Segment Start: SOURCE TEXT

X-ray technology is still almost uniquely associated with the healthcare industry. Indeed, some of the most important work that X-rays allow people to do will probably always be associated with seeing into human bodies, detecting anomalies and allowing doctors to diagnose, detect and determine what to do next.

But radiography, that is, the use of electromagnetic radiation, including and especially X-rays, to see through objects, is not just for looking into bodies at broken bones.



Radiography is also commonly used for things like:
  • Crystallography to study the development and growth of crystals
  • Astronomy where astronomers study X-rays being emitted by stars and other objects in outer space
  • Fluorescence, which allows chemists to study the compositions of metals, ceramics, building materials and glass
  • Computed tomography (CT) in which three-dimensional representations of components can be produced directly from X-ray images
Even in art history, paintings are analyzed to see how and why pigments degrade or breakdown, or even what revisions a painting may have gone through while the artist was working on it. Museums and art restoration laboratories will often subject paintings to radiography tests to see what it is they’re dealing with in a given painting.

Segment End: SOURCE TEXT
Segment Start: SUPPLIED ENTRIES

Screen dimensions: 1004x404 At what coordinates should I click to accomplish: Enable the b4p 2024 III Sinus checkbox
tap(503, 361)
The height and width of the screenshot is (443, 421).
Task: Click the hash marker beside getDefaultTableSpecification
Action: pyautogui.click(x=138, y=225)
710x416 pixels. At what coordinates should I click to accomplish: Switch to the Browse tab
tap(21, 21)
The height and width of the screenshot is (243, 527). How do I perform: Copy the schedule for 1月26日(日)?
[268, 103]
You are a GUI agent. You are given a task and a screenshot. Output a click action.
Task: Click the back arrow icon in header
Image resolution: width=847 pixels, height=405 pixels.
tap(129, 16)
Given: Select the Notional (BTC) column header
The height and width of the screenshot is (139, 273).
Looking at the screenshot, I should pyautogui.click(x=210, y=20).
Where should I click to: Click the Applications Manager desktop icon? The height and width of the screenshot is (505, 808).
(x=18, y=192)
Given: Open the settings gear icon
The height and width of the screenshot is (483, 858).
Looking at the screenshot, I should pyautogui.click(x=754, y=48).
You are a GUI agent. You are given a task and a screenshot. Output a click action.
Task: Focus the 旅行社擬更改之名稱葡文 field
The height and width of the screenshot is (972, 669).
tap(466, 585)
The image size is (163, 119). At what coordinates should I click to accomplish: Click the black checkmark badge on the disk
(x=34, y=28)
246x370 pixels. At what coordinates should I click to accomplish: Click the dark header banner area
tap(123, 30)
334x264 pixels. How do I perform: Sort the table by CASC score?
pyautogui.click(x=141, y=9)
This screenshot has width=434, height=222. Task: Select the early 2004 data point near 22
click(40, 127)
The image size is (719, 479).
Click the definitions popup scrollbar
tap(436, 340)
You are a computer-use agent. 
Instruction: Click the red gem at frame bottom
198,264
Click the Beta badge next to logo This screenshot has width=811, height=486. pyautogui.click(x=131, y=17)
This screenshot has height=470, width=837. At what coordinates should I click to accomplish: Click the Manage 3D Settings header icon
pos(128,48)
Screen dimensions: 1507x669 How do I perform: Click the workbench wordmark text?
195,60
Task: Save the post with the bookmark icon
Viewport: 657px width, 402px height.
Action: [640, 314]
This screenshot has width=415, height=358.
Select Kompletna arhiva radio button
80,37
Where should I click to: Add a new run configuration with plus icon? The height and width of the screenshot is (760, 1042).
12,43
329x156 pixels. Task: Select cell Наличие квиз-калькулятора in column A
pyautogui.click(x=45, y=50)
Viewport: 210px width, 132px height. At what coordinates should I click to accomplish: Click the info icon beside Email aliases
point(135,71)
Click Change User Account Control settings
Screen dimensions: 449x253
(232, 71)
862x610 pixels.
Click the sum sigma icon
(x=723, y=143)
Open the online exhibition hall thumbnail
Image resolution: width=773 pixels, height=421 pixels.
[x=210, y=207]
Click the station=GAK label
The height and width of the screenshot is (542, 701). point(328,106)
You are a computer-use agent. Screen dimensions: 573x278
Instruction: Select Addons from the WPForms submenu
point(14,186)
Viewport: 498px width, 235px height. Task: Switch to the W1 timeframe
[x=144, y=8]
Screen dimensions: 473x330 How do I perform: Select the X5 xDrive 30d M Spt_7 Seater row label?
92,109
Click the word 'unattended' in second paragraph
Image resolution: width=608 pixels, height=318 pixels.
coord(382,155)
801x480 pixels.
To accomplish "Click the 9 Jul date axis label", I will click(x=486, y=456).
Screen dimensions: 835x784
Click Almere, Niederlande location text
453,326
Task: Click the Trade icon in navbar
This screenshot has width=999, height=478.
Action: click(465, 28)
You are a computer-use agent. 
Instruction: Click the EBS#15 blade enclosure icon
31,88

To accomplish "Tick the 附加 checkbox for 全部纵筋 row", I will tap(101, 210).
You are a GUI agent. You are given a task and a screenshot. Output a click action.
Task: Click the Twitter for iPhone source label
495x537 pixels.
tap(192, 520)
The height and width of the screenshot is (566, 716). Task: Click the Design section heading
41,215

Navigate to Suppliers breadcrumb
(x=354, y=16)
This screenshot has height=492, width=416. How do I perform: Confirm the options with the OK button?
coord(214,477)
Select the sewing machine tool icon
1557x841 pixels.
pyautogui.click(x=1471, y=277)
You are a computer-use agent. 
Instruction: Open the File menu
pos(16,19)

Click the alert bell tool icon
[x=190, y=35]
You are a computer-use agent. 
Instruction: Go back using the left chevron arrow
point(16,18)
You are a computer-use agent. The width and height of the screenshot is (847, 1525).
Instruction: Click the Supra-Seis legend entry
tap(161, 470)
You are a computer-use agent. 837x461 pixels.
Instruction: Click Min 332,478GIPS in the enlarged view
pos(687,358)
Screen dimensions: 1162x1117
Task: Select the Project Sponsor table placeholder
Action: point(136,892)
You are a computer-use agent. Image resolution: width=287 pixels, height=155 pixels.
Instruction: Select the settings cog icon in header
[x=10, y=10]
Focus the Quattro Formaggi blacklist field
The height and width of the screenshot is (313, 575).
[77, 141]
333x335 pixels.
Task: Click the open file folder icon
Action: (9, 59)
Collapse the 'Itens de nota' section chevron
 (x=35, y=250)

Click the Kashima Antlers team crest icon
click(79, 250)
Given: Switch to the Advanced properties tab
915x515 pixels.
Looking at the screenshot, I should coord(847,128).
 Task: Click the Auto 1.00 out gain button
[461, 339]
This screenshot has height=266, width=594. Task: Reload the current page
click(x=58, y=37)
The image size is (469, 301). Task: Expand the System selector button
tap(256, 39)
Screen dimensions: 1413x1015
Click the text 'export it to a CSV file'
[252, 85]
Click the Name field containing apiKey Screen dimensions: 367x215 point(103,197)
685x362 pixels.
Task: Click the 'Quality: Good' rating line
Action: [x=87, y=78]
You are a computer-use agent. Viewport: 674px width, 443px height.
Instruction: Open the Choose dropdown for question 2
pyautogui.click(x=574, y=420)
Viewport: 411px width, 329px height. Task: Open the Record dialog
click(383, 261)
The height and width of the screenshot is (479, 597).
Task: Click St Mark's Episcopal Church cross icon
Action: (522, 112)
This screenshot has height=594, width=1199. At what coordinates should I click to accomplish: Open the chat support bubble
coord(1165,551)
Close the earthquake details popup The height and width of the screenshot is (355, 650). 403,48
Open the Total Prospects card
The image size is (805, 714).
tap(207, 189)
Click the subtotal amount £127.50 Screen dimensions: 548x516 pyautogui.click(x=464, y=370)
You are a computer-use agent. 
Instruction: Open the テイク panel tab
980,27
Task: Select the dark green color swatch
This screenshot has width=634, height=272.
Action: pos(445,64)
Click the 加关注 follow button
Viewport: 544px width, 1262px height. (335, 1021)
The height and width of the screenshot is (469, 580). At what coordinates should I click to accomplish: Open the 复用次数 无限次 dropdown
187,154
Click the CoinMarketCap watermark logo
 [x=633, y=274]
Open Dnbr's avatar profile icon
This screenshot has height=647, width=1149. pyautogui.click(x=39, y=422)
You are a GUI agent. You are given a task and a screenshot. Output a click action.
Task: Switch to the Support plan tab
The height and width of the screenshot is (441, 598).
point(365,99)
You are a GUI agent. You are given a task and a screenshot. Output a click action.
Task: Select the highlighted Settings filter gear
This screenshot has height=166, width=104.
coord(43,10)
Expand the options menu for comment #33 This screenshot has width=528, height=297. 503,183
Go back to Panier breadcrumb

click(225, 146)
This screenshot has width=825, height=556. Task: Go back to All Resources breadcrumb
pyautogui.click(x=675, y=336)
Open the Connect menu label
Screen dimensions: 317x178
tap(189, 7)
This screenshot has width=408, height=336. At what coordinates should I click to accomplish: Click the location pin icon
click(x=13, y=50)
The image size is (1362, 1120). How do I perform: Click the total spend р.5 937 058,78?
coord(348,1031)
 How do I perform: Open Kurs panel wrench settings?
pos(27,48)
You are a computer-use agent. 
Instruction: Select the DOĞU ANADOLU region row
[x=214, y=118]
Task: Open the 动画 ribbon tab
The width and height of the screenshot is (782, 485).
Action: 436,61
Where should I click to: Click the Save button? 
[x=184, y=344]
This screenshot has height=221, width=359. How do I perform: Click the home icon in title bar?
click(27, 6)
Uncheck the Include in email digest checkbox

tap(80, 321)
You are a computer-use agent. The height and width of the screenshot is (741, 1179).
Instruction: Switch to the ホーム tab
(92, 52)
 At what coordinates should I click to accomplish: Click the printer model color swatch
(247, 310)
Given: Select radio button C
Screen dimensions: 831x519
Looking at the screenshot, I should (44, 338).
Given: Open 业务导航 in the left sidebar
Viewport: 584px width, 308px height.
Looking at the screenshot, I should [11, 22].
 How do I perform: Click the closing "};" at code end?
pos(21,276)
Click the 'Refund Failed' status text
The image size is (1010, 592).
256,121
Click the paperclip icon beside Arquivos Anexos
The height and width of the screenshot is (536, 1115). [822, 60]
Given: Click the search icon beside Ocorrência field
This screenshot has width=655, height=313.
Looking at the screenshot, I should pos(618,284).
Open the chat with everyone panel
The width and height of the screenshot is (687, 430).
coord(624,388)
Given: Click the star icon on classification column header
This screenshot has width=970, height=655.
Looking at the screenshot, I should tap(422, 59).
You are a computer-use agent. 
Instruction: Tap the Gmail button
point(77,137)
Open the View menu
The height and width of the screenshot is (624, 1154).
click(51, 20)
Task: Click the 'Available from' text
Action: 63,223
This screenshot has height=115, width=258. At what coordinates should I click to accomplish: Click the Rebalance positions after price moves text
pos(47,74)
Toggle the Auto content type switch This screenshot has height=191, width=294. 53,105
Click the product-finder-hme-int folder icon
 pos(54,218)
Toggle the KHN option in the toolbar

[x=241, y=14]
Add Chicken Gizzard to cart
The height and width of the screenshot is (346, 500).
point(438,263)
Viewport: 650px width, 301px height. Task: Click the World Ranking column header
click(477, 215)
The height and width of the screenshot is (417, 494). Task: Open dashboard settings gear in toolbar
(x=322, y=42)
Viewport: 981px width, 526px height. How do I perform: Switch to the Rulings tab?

Segment End: SUPPLIED ENTRIES

▶ _PROBLEM TO WORK ON_: Write the next part of the passage on non-medical uses of radiography, beginning immediately after its final sentence.

▶ _OUTPUT OF THE EXERCISE_:
Industrial Radiography

Among the most common uses for radiographic imaging are in making sure that the things around you are safe, safe to use, and that they’re put together well. The things you use every day, from cars and bridges to your refrigerator and other appliances in the home, all get subjected to X-rays long before they’re put to use. Sometimes, as with bridges, they’ll be X-rayed again and again, in order to make sure they’re still safe and still holding up suitably to carry traffic and heavy loads.

Essentially, just like would happen in the hospital with a radiologist, technicians equipped with radiographic equipment inspect and peer into all kinds of manufactured and industrial components in order to make sure they’re not suffering from some structural defect that could cause them to fail, break, decompose or fall apart with regular use. Just about everything around us has an expected “life-span” and X-ray technology allows us to better predict how long the useful life of these objects will be.

Electronics Inspection

As electronic components continue to appear in every possible area of our lives, the solders and semi-conductors inside of every component get increasingly frequent doses of X-rays. This allows manufacturers to see more of what is in there, and to avoid having to tear their components apart. This can include semi-conductor wafers, but all backplanes, and complete electronic interfaces. It’s often done right in the factory and sometimes right on the production line.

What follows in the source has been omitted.